TRIBUNLAMPUNG.CO.ID, BANDAR LAMPUNG - Kekerasan dalam rumah tangga (KDRT) masih sering terjadi di Bandar Lampung. Penyebabnya ada tiga hal, mulai dari masalah ekonomi, cemburu terhadap pasangan, hingga perselingkuhan.

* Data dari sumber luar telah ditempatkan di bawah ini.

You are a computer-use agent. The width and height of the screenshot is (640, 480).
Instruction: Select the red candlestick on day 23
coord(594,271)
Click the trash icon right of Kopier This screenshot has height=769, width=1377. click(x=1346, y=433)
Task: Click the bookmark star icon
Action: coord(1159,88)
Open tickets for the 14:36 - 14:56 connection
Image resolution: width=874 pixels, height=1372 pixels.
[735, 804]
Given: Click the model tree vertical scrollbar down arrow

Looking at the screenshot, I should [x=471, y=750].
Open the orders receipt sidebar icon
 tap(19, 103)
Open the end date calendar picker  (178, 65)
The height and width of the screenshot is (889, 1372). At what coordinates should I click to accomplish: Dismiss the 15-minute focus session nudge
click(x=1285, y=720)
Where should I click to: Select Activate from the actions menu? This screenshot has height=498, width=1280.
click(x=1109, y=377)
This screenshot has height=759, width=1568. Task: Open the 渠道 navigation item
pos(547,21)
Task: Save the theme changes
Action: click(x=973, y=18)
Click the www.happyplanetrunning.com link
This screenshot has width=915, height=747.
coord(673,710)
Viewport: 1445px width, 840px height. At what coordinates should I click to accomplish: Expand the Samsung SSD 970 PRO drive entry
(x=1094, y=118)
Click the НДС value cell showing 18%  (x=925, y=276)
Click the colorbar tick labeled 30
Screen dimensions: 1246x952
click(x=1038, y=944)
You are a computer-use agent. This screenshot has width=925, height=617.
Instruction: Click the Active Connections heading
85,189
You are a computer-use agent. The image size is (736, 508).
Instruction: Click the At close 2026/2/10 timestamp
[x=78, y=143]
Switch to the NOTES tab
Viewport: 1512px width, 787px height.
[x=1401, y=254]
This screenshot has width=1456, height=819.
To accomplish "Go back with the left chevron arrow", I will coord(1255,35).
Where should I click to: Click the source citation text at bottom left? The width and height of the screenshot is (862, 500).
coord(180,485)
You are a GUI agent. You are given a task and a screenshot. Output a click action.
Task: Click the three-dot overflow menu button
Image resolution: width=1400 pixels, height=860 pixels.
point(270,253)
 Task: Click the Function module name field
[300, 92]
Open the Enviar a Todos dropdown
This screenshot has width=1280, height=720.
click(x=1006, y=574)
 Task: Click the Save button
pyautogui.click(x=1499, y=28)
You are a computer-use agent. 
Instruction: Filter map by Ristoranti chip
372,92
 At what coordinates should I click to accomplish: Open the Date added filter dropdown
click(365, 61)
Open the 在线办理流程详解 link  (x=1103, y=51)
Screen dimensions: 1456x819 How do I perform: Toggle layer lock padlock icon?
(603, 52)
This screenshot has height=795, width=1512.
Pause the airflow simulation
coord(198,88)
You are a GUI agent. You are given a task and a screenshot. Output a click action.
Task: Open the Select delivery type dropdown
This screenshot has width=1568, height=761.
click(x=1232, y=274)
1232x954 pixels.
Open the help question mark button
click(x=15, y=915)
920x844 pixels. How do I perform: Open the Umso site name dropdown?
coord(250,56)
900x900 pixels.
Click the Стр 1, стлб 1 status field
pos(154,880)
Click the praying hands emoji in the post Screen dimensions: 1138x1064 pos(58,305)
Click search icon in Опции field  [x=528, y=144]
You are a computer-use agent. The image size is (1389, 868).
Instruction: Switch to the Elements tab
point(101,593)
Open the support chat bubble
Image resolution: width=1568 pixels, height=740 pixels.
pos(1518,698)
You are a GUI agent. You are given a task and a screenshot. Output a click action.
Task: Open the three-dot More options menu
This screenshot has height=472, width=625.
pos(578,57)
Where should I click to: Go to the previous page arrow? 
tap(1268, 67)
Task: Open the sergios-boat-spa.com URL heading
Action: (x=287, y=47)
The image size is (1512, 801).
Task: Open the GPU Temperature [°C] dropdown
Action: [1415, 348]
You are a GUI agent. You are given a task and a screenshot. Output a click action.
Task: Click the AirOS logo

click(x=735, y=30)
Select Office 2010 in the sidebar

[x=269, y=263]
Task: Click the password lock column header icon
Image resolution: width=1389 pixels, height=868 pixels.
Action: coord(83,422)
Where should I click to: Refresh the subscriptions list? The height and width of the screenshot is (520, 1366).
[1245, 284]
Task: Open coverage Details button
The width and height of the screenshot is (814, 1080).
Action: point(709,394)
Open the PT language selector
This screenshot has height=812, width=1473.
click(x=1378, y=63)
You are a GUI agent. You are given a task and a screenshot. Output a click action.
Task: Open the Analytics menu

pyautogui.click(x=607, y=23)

Kepala Unit Perlindungan Perempuan dan Anak Polresta Bandar Lampung Inspektur Dua Elia Herawati mengungkapkan, jumlah kasus KDRT berdasarkan laporan di kepolisian hingga Agustus 2018 sebanyak 21 kasus. Ini belum termasuk satu laporan yang masuk ke Sentra Pelayanan Kepolisian Terpadu Polresta, Minggu (23/9/2018). Dalam kasus terbaru itu, ibu rumah tangga berinisial In mengadukan suaminya atas dugaan KDRT.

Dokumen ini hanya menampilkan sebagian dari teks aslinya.